**Extract**:
==*==

# Looking at Mitsubishi DLP. Need advice!



## Worn (May 11, 2012)

I've found a Mitsubishi WD-60C10 used tv for $400. HDTV, 3D ready, 60". Just wondering how these compare to a plasma or LCD? Picture quality? Viewing in a bright room? Any advice is appreciated!


----------



## brad2388 (Dec 24, 2011)

You wont be disappointed in a dlp. Actually youll fall inove with them. The dlp will be brighter with less glare than a lcd or plasma. They have brighter colors and are faster. Lcds are just the latest and greatest thing. 

Think about it. When u go to a movie theater what are you watching?? A projector but it front view instead of rear view projection.


----------



## Worn (May 11, 2012)

Thanks Brad. I don't mind the 15" depth, as I'm not installing it on a wall. If the pictures just as good or better, I like the price.


----------



## bertman64 (Aug 25, 2007)

This morning I found a Samsung 46 LED DLP on a curb and brought it home. No cord or remote but I have the same model in 61 and 67 inches so I used one of my cords and remote but found it made a beeping noise and would not come on. Put it on my curb and it was gone within the hour! Now a friend bought a similar Mitsubishi 60 DLP at Conn's 2 years ago on sale for 799 while I paid 999 and 1599 for my Samsungs back in 2009. Conn's no longer will sale an extended warranty on a DLP TV. Mitsubishi's have a bulb that will cost close to 200.00 to replace and the 3D kit is close to 300.00. I used my 3 year extended warranty once to replace a fan on the 67 and it just ran out. I will use them both until they go bad but doubt I would pay to have them repaired. I would not pay 400 for a used Mits. I would get a 3D LED and take advantage of 12-36 months no interest financing such as I got on a Toshiba 65UL610U back in January when it was on sale for 1999 with MSRP of 4499 and now on sale at Crutchfield for 2999!


----------



## Worn (May 11, 2012)

==*==

**Jobs**:
• a. According to the thread, about how much does a replacement bulb for a Mitsubishi cost?
• b. Summarize the thread in two sentences.
• c. Pull out the part of the thread from "I've found a" up to and including "advice is appreciated!".
None of the lines are needed for the work here.

==*==

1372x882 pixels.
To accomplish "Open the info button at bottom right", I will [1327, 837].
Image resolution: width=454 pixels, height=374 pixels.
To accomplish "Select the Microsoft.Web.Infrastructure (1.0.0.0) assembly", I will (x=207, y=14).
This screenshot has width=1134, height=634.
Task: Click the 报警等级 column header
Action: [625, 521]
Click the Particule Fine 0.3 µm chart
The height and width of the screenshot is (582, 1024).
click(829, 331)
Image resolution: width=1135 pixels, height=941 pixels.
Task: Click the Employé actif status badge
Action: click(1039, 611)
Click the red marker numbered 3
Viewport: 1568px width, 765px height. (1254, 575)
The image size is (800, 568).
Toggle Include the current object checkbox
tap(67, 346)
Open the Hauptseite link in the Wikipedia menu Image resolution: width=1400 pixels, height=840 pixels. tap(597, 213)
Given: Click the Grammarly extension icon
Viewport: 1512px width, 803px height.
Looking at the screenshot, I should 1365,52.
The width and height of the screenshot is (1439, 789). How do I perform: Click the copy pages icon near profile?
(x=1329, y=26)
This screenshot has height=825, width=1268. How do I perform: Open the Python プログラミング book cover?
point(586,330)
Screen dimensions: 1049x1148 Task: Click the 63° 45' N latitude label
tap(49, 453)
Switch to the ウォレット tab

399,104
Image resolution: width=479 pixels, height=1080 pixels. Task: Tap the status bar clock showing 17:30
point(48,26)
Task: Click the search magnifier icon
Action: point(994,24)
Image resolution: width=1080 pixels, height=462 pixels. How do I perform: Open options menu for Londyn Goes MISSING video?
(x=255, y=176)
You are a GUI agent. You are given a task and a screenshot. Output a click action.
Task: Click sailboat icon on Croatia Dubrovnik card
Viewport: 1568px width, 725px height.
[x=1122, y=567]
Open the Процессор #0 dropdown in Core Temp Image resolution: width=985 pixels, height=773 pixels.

==*==

**Answers to the tasks**:
• a. Close to $200.

• b. A user asks how a used 60-inch Mitsubishi WD-60C10 DLP TV offered for $400 compares with plasma and LCD sets. One reply praises DLP as brighter with less glare, while another warns that Mitsubishi bulbs and 3D kits are costly and suggests getting a 3D LED rather than paying $400 for a used Mitsubishi.

• c.
I've found a Mitsubishi WD-60C10 used tv for $400. HDTV, 3D ready, 60". Just wondering how these compare to a plasma or LCD? Picture quality? Viewing in a bright room? Any advice is appreciated!